The goal of a reverse diet is to gradually increase one’s caloric intake in order to boost metabolism and maintain weight loss or muscle gain. This differs from the traditional approach of gradually decreasing caloric intake, which can often result in stagnation and metabolic adaptation. A reverse diet usually starts with the individual tracking their current daily intake, then slowly increasing calories by 5-10% every 1-2 weeks until desired maintenance level is reached.

This process allows for continued progress without experiencing the negative effects commonly associated with sudden increases in caloric intake, such as weight gain and reduced metabolic function. It is important to note that a reverse diet should be paired with a well planned exercise program in order to ensure optimal results. As always, consulting with a qualified nutrition professional is recommended before starting any new dietary plan.

Reverse dieting is a term used in the fitness industry to describe a gradual increase in food intake, typically after periods of restricted caloric intake or strict dieting. The goal is to improve metabolic health and function, restore hormonal balance, and optimize body composition. This approach can be helpful for those who have experienced negative effects from prior dieting behaviors, such as disrupted metabolism and decreased energy levels. It can also serve as a transition period before embarking on a more flexible and sustainable long-term eating plan.
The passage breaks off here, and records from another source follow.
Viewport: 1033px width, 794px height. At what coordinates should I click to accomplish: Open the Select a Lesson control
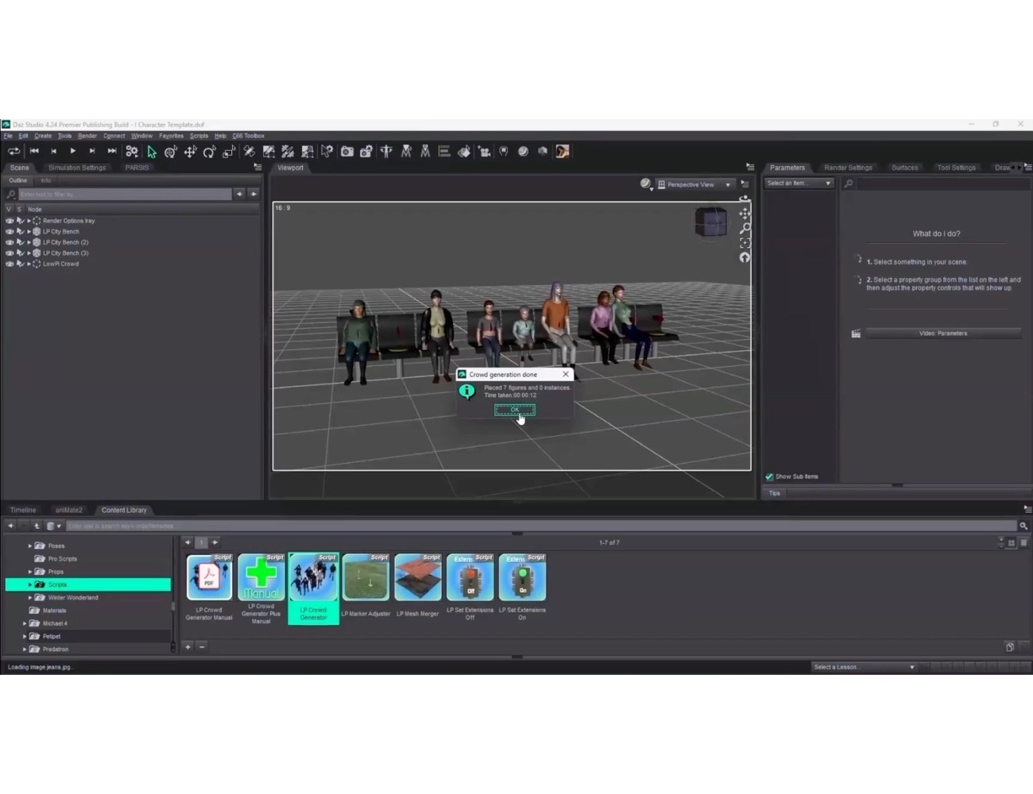coord(863,667)
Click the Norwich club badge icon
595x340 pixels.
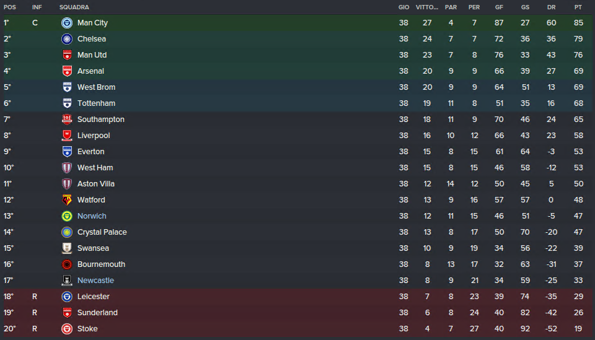(x=67, y=216)

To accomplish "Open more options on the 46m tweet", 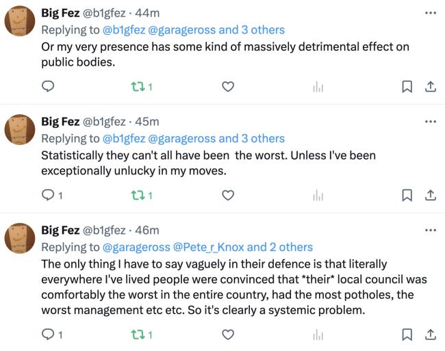I will (x=430, y=230).
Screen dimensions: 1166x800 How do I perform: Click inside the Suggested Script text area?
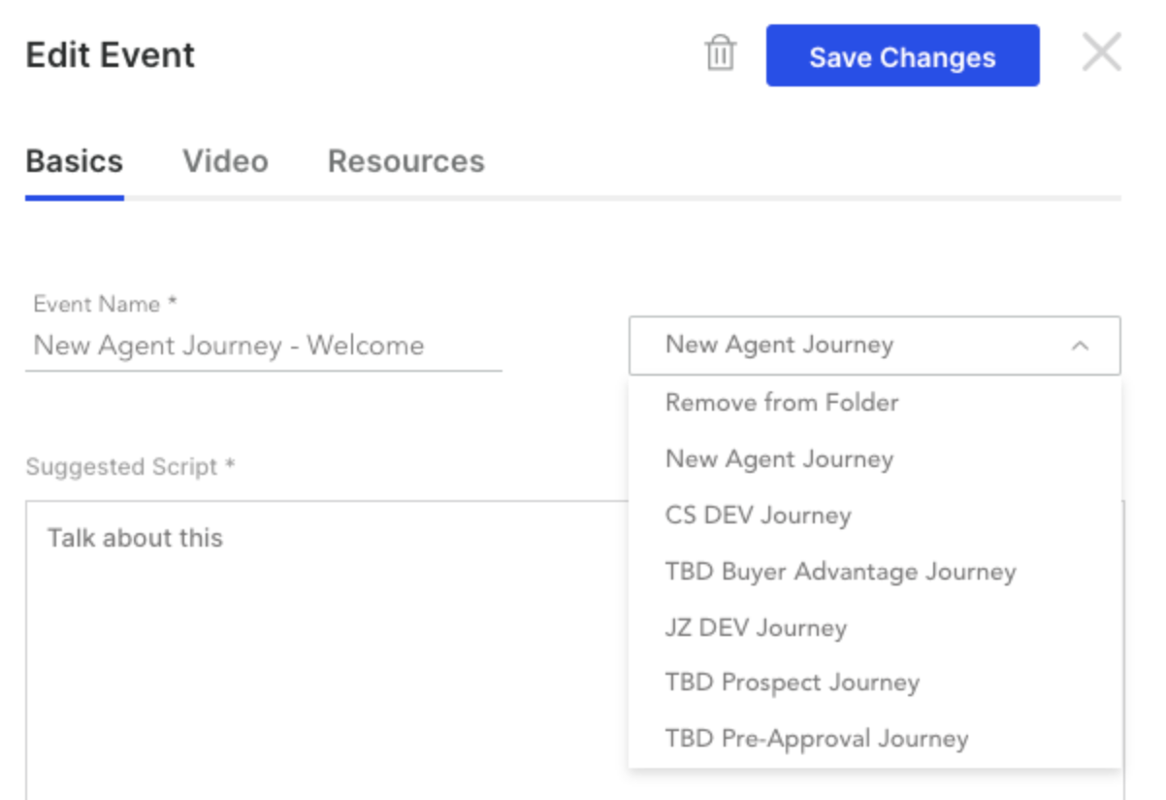(326, 650)
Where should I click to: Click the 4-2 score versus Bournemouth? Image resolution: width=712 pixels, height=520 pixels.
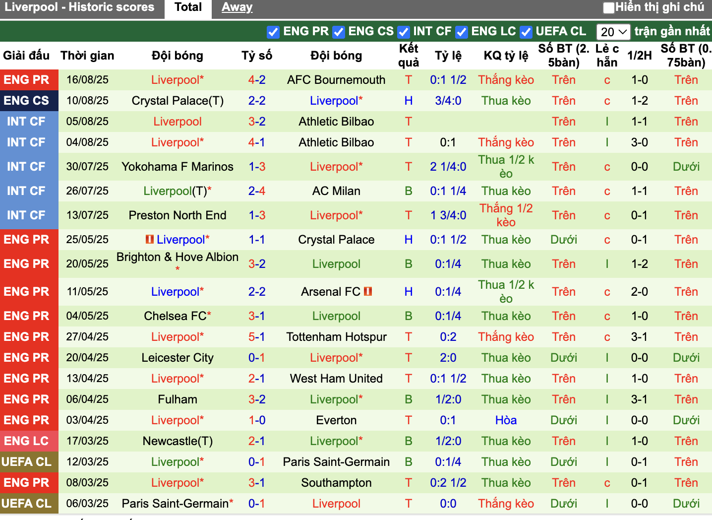tap(257, 80)
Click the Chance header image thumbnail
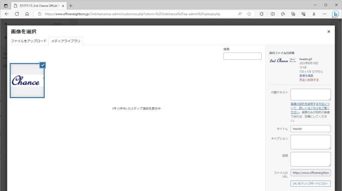The width and height of the screenshot is (342, 191). point(27,81)
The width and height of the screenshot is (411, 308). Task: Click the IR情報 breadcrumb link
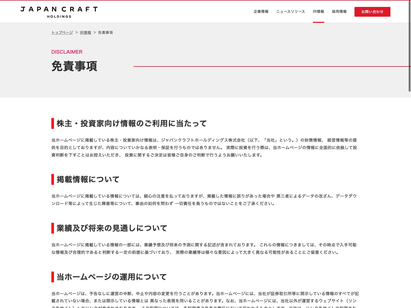(x=86, y=33)
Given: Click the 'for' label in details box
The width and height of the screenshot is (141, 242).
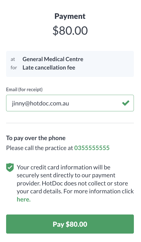Looking at the screenshot, I should tap(14, 68).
In contrast to traditional “crash” diets, reverse dieting involves slow and deliberate increases in calories and macronutrients over time, with an emphasis on nutrient-dense whole foods. While the concept has gained traction among certain fitness professionals and individuals, there is limited scientific research on its efficacy. As with any dietary approach, it is important to consult a healthcare professional before making significant changes to your eating habits.
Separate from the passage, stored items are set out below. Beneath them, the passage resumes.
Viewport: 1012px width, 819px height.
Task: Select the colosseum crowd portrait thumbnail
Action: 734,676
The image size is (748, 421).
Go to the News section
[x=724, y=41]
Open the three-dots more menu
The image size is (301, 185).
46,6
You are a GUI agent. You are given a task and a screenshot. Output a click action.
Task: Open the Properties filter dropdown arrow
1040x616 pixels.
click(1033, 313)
Nutrition partitioning is the concept of strategically choosing what and how much food to eat in order to achieve successful fat loss. It involves eating the right combination of macronutrients, such as carbohydrates, protein, and fat, in addition to micronutrients like vitamins and minerals. Additionally, portion control, timing of meals, and regular physical activity all play a role in successful nutrition partitioning for fat loss.

While individual needs may vary, a diet that emphasizes lean protein and minimizes added sugars and unhealthy fats is typically recommended. By carefully selecting nutritious foods and practicing portion control, individuals can use nutrition partitioning to improve their overall health and reach their weight loss goals.